--- Exercise material Enclosed Below ---

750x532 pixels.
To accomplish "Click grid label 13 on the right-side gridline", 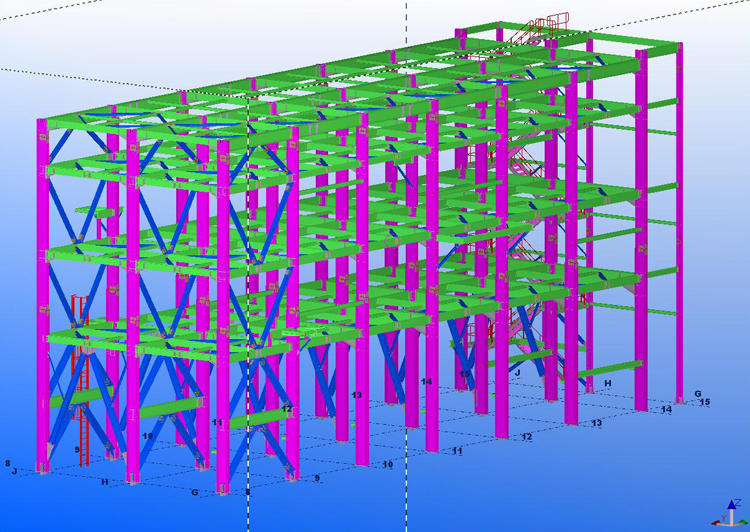I will tap(596, 424).
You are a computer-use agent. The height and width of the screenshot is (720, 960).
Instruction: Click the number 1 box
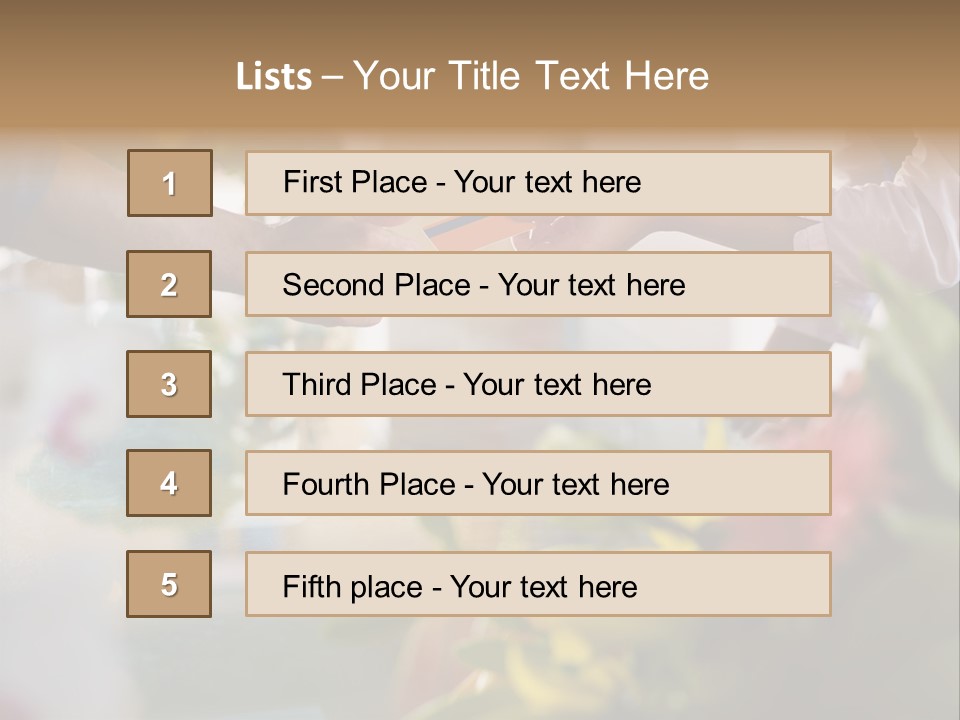coord(169,183)
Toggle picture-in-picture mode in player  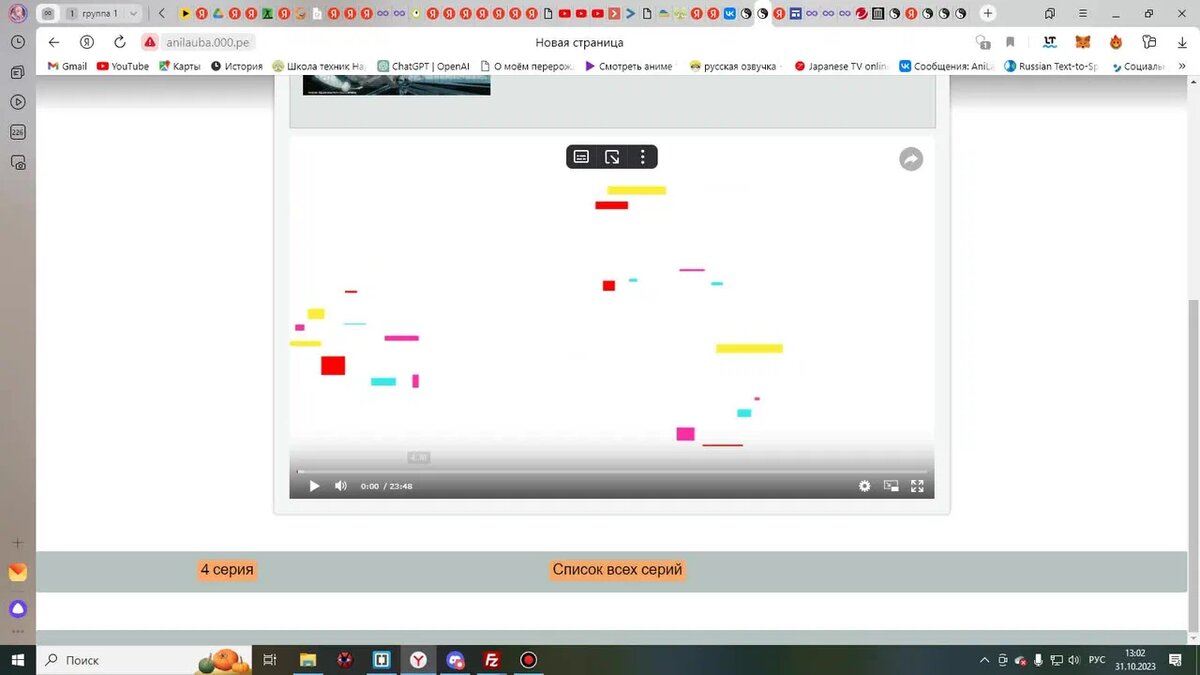coord(890,486)
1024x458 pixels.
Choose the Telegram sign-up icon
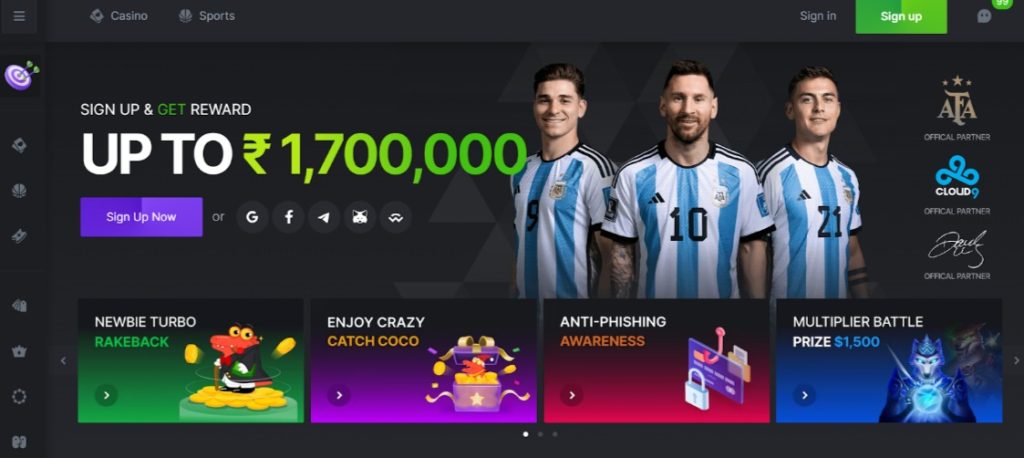click(324, 217)
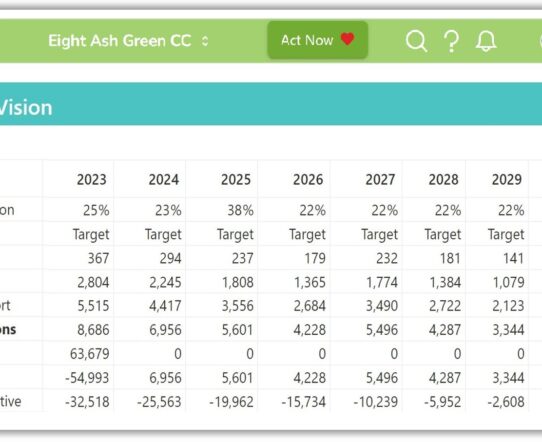Viewport: 542px width, 442px height.
Task: Click the 63,679 cell in 2023
Action: [90, 354]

--- End of Enclosed Exercise material ---

Your task:
Nothing but the lines from the line with "1024x458 pixels." through the last line of the data above should be printed, exactly as written and without pictures.

Written solution:
1024x458 pixels.
Choose the Telegram sign-up icon
click(324, 217)
Viewport: 542px width, 442px height.
Task: Click the 63,679 cell in 2023
Action: [90, 354]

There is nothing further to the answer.